TEXTAUSZUG -
────────

Behandlung des Romans von Klaus Dautel bei der ZUM

Über den Roman[Bearbeiten]

Gestern war heute: Hundert Jahre Gegenwart ist ein Roman mit autobiographischen Zügen von Ingeborg Drewitz, veröffentlich 1978. Er beschreibt die Geschichte einer Berliner Arbeiterfamilie von 1878 bis 1978 vor allem aus Sicht der Frauen und schildert den Wandel des Frauenbildes.

Inhalt[Bearbeiten]

Personen[Bearbeiten]

Urgroßmutter, Paul (ihr Sohn), Großmutter Alice (Lieschen, Tochter der Urahne) Großvater Gustav (Buchhalter), Mutter Susanne (Klavier) Vater (arbeitslos, Ingenieur), Gabriele (Gymnasium, Studium der Geschichte), Ulrike, ihre Schwester

Inhaltsangabe (kapitelweise)[Bearbeiten]

vgl. auch ZUM.de (Zentrale für Unterrichtsmedien im Internet e. V.) Klaus Dautels deutlich ausführlichere Inhaltsangabe

1. Geburt: 1923: Gabrieles Geburt. Sicht der Urgroßmutter und des Vaters

2. Ich - was ist das?: 1926: Der Kiefernzweig als Baum. Streit der Eltern

3. Friede auf Erden: 1929: Weihnachten. Großvaters Bruder Bruno, der Nazi, zu Besuch, Vater bringt seine Mutter mit (auch sie ist Nazi), sie ist betrunken, stört die Feier, vom Großvater hinausgeworfen. (Aus der Sicht des Vaters und Gabrieles.) Bericht über Pauls Rußlanderfahrungen (wohl Bruder von Gustav).

4. Aber wir müssen uns wehren: 1933: Vater schimpft über Politik, tritt dann in Partei ein, um Arbeit zu bekommen. Stilles Einverständnis von Susanne und Gabriele, daß das falsch ist.

5. Wenn alles aufhört BIN ICH GANZ ALLEIN: 1936: Olympiade, der Großvater Gustav stirbt mit 64 Jahren, Beerdigung aus der Sicht Gabrieles, Verlust der kindlichen Geborgenheit. Arbeitstagebuch zum Roman (1): Selbstmord von Vaters Mutter, Susanne hilft Juden.

6. Sie weiß nicht, was das ist: Leben. Sie lebt: 1938: Treffen bei der Lehrerin, junger Mann geht mit ihr zurück, Liebe. Die Leute vom Baumschulenweg

7. Die Ungleichzeitigkeit des Gleichzeitigen: Siegesfeier für den Sieg über Frankreich. Gabriele mit ihrem Freund in Grünau zum Baden. Vater wird wegen Nicht-Flaggens kurzfristig verhaftet und aus der Partei geworfen

8. Bild von den Pfauen: 1942: Gabriele fällt das Bild von werbenden Pfauen ein, das von Nachrichten über Krieg und Judenvernichtung zerstört wird. Sie arbeitet in der Fabrik, bekommt Nachricht, daß ihr Freund vermisst ist.

9. Ohren haben, die hören, Augen haben, die sehen: 1943: Vater schimpft im Luftschutzkeller auf Nazis, Angst, daß er denunziert wird.

────────

BEREITGESTELLTE DATENSÄTZE -

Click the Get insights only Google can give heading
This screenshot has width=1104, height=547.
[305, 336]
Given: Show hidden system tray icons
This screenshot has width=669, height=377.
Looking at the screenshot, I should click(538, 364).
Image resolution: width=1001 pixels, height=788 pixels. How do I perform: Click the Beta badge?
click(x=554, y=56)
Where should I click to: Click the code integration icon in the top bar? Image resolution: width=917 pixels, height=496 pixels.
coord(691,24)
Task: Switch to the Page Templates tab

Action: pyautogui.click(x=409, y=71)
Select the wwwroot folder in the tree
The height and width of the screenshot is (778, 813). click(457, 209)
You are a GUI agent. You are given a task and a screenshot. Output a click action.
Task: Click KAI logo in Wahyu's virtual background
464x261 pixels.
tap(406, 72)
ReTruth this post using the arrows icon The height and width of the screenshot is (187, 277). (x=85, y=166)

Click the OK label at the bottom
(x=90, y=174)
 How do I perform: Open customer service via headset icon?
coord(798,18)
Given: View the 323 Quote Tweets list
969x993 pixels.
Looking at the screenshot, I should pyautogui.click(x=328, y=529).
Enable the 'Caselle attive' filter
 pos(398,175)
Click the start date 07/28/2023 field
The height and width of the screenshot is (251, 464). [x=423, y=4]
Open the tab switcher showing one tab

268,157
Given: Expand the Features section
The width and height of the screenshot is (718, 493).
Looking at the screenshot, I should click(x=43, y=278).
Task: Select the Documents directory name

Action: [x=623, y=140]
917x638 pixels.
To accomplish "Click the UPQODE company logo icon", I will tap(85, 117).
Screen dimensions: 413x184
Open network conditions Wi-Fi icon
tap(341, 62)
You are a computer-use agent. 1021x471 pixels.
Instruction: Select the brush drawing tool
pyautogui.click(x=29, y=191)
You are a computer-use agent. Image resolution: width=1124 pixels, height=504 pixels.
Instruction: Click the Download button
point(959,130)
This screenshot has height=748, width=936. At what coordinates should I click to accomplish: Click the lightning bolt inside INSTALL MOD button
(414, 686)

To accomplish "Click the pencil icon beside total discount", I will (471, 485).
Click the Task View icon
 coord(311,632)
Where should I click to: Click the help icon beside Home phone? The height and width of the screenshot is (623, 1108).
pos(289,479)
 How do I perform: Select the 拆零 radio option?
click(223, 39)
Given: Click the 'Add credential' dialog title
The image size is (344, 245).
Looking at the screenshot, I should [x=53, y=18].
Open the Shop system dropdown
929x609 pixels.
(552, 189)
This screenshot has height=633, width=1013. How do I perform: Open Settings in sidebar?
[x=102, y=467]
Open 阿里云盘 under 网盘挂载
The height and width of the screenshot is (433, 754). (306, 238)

────────

AUFGABEN -
a) Gib den Absatz des Textauszugs, der mit „Gestern war heute: Hundert Jahre Gegenwart ist ein Roman“ beginnt, als knappe Stichpunktliste mit seinen wesentlichen Angaben wieder.
b) Führe die kapitelweise Inhaltsangabe zum Roman „Gestern war heute“ über ihren letzten Eintrag hinaus weiter.
Die Datensätze haben eine andere Herkunft als der Textauszug.

LÖSUNGEN -
a)
- Roman von Ingeborg Drewitz mit autobiographischen Zügen, erschienen 1978
- Geschichte einer Berliner Arbeiterfamilie von 1878 bis 1978
- vor allem aus der Sicht der Frauen erzählt
- schildert den Wandel des Frauenbildes

b)
10. Wie stellen Sie sich Ihre Zukunft vor?: 1945: militärischer Zusammenbruch, Professor sagt Gabriele, daß er ihre nazikritische Arbeit nicht bewerten darf. Kapitulation Berlins, Plünderung von Kunsthonigfabrik und Ölmühle, Sirup mit Händen vom Pflaster gegessen, Fleisch von toten Pferden in Zeitungen gewickelt. Am 8.5. Kriegsende stirbt die Urgroßmutter, Beerdigung; Vater wird bei Aufsuchen seiner alten Transformatorenfabrik kurzfristig verhaftet. Arbeitstagebuch (2): Nachkriegsnot. Gabriele sieht sich ganz fremd, weiß nicht, wer sie ist.

11. Lebensfest: 1946/47: Mit Gleichaltrigen Pläne für eine Zeitschrift, Lehramtskandidatin Ruth wird verhaftet, weil ihr Vater Fabrikbesitzer war. 12. Auf der Wetterkarte ein schöner Sommer: 1948: Gabrieles Heirat mit Jörg, Chemiker. Wohnen bei Jörgs Vater. Währungsreform gefährdet Zeitschrift. Johannes, der für Ideale, Jörg, der für Notwendigkeit von Geschäften spricht. Gabriele haßt ihn für seine Skepsis und dafür, daß er Recht behält. Währungsreform, Teilung Berlins und Blockade, Gabriele ist schwanger.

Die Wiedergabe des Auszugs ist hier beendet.